> **EXERCISE REQUIREMENTS**: Go to the line below that has "Instruction: Collapse the", print it and each line after it exactly, and stop after the line that has "Expand 更多 in the 售后 panel"; leave out pictures.

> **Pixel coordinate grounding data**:
== Segment start ==

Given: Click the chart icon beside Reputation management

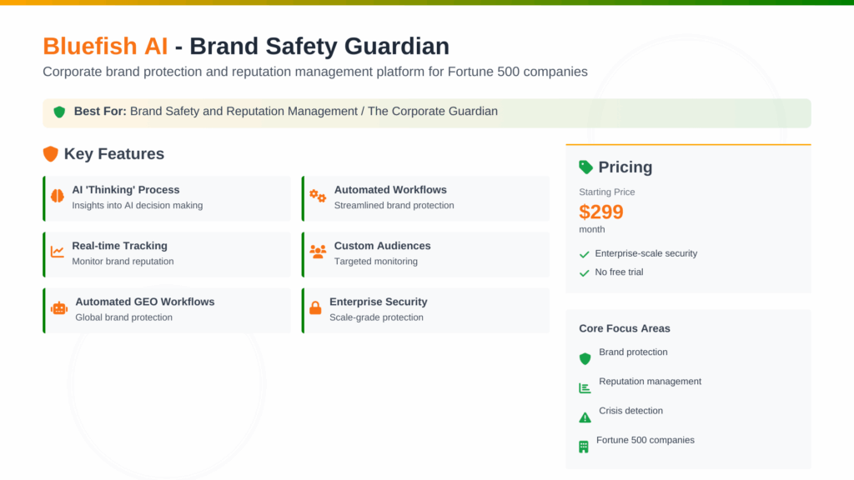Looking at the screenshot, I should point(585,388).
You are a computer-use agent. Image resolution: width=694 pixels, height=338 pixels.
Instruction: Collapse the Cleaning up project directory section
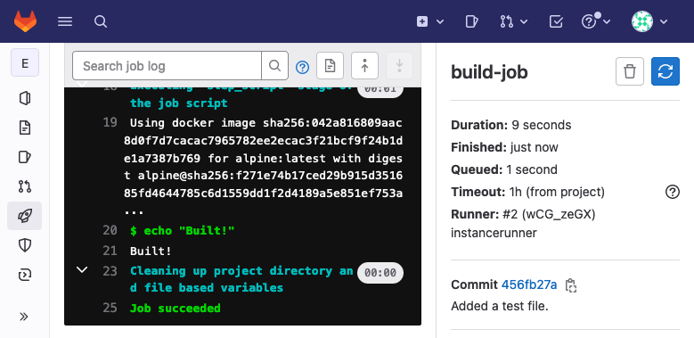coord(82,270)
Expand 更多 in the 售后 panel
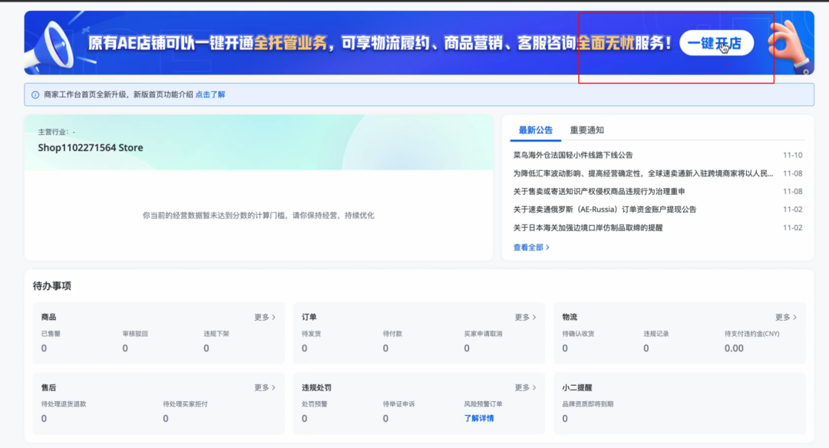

== Segment end ==
== Segment start ==

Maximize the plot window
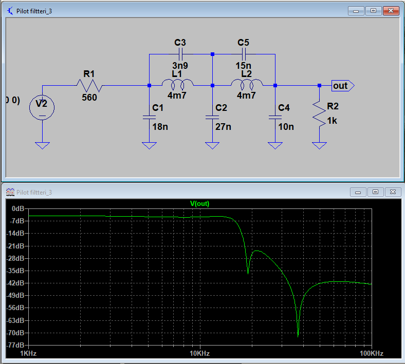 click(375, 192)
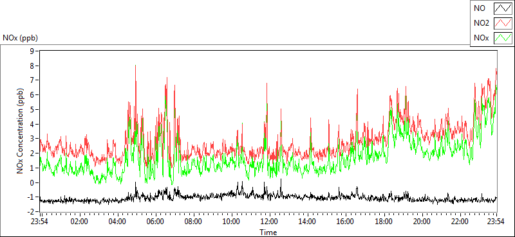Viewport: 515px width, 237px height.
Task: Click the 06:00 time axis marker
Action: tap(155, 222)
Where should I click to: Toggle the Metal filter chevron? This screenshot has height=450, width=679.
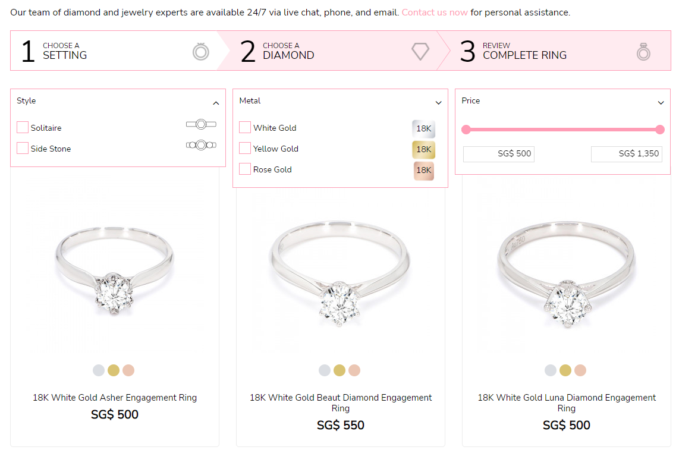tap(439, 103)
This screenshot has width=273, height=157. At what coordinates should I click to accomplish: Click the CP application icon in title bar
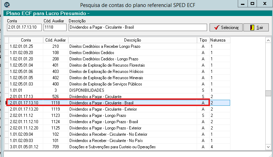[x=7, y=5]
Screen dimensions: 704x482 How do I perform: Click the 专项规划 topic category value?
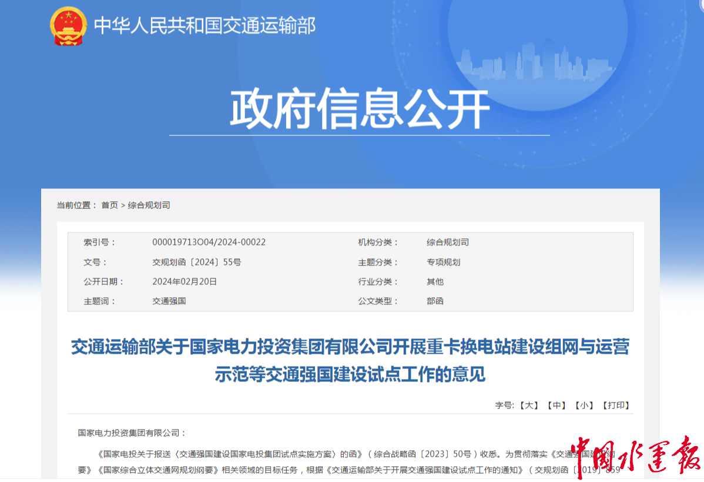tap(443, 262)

== Segment end ==

> **TASK RESULT**:
Instruction: Collapse the Cleaning up project directory section
coord(82,270)
Expand 更多 in the 售后 panel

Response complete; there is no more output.